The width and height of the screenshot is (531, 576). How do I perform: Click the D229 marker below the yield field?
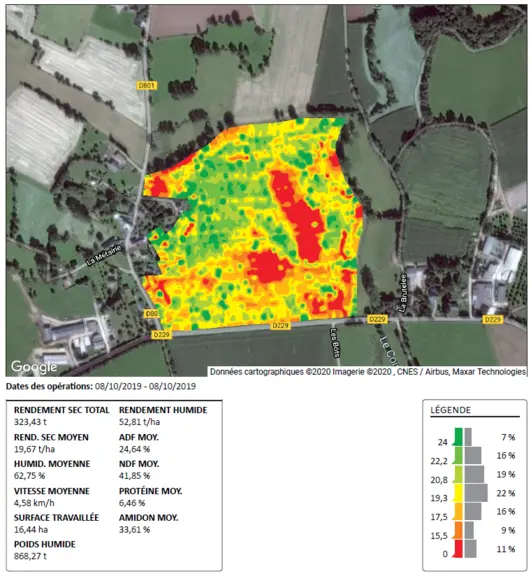click(x=280, y=325)
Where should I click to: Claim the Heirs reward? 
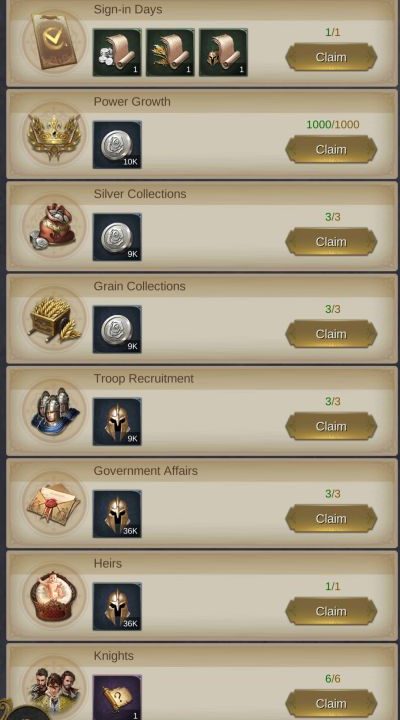pyautogui.click(x=331, y=612)
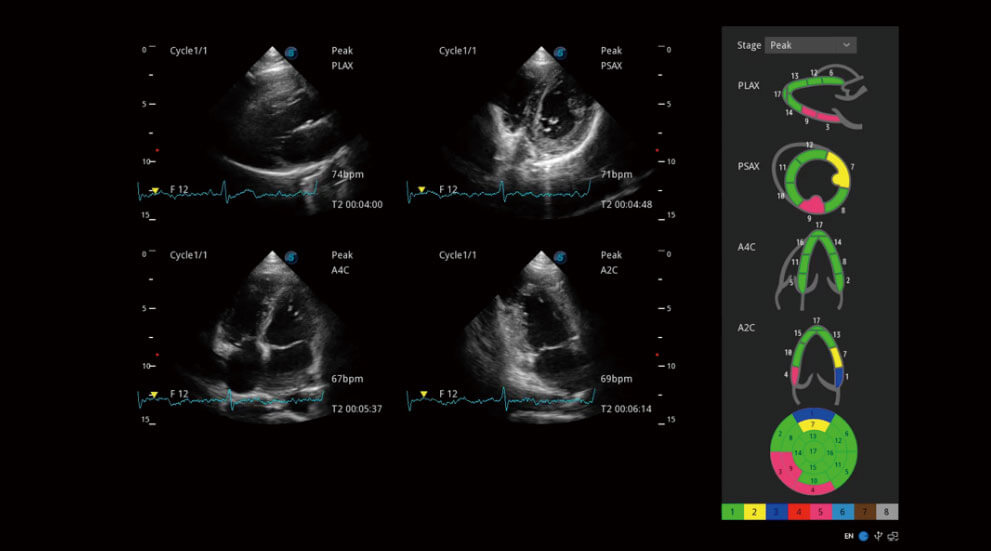Viewport: 991px width, 551px height.
Task: Pick gray score 8 swatch
Action: click(887, 512)
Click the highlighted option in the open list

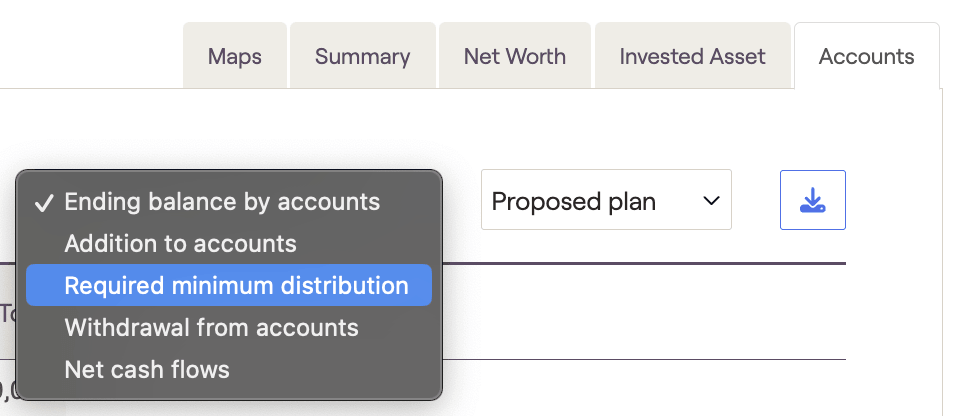pos(236,285)

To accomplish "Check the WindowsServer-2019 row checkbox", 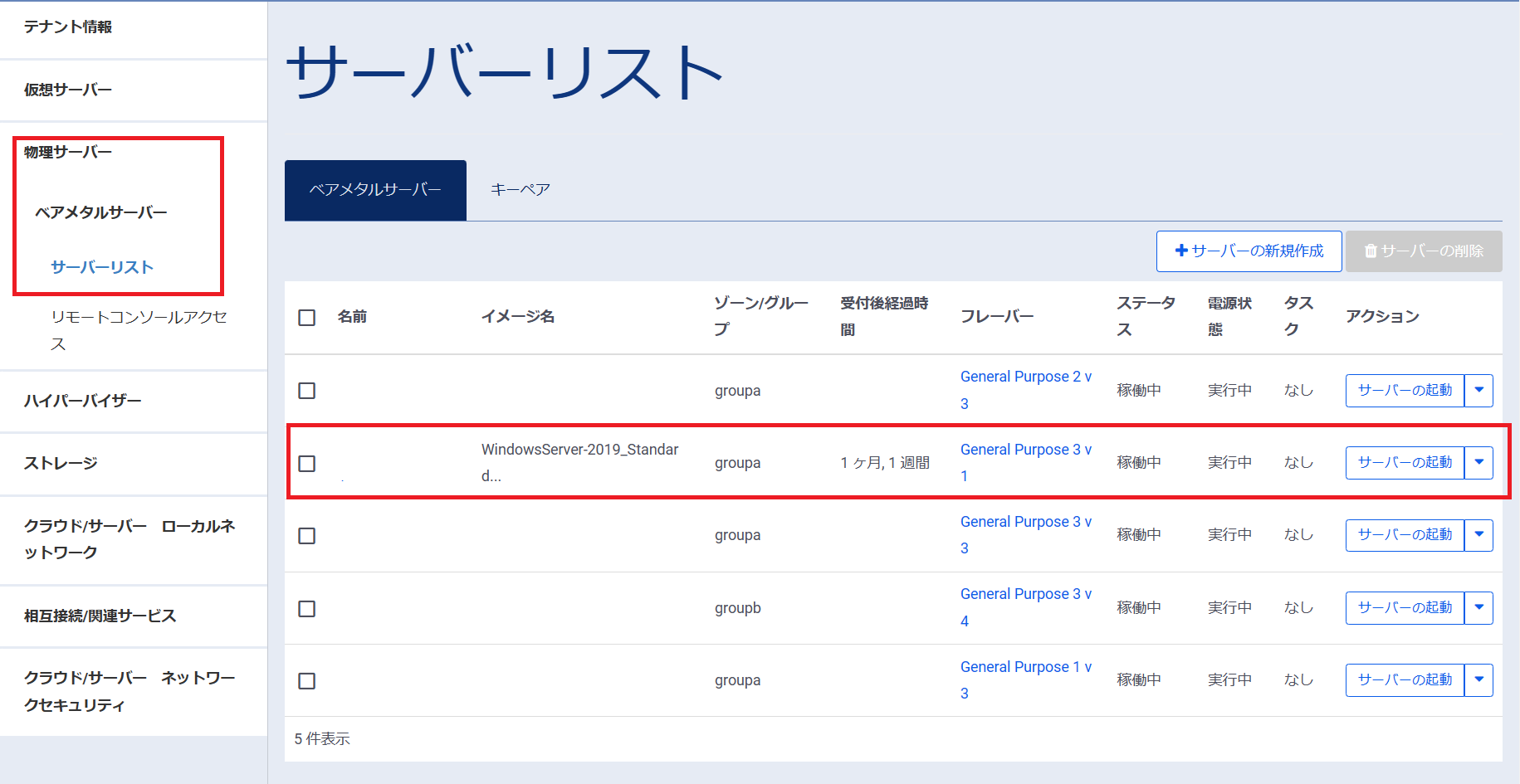I will pyautogui.click(x=307, y=463).
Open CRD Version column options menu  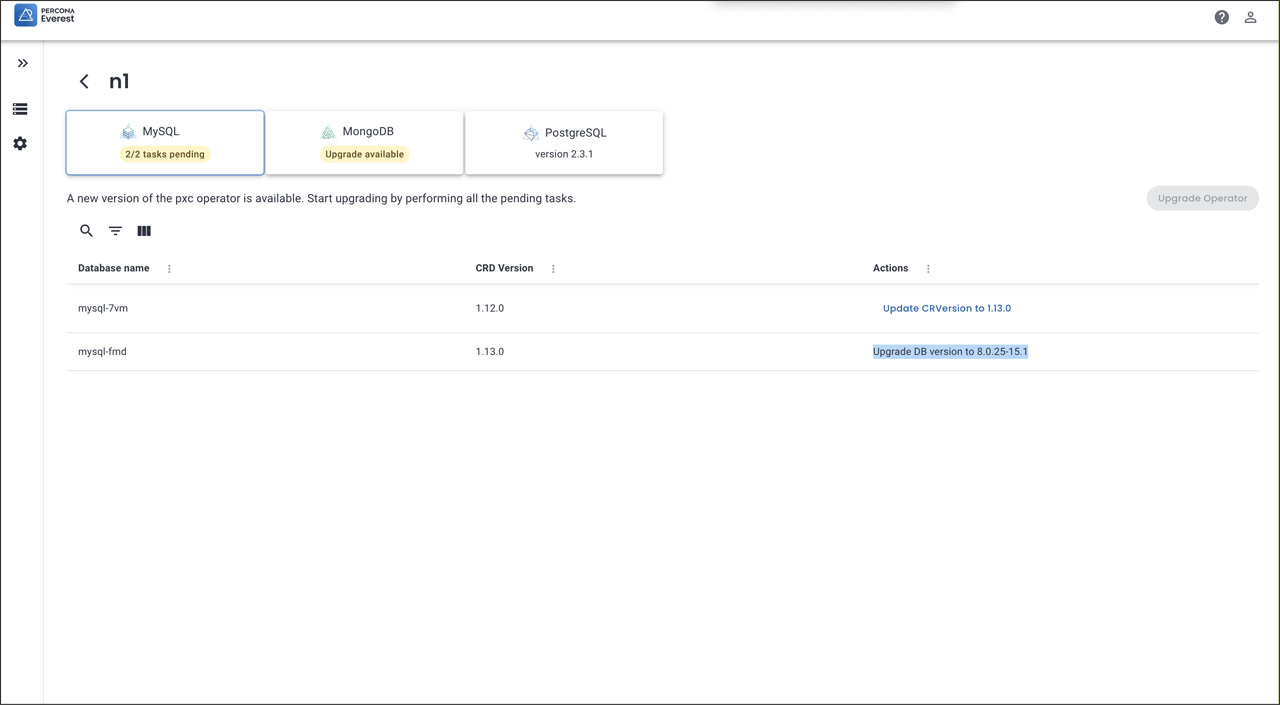pos(553,269)
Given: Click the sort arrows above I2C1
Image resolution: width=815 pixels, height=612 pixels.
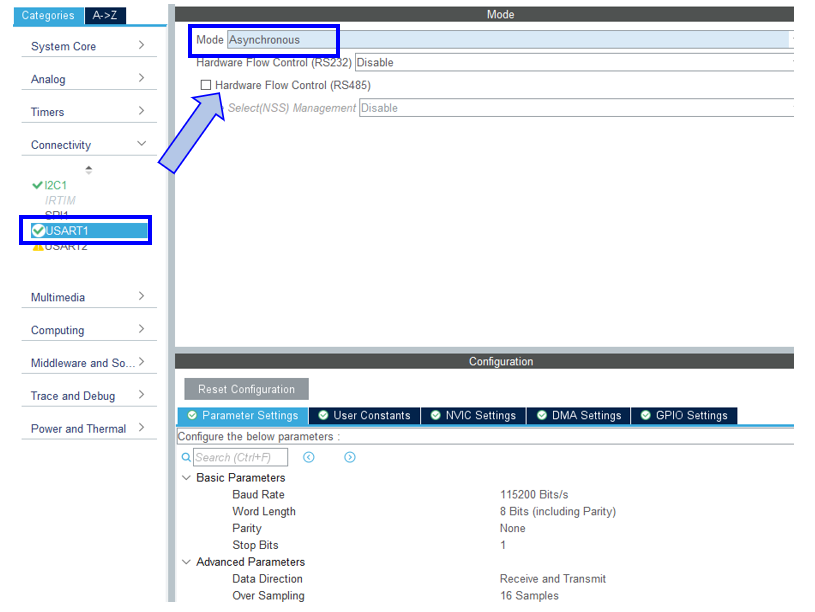Looking at the screenshot, I should pyautogui.click(x=88, y=170).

→ **Goal of the exercise**: Your answer must be the lines from the line containing "Image resolution: width=815" through the final line of the data, written out exactly, both ends included and pictures left out.

→ **Your response**:
Image resolution: width=815 pixels, height=612 pixels.
Looking at the screenshot, I should pyautogui.click(x=88, y=170).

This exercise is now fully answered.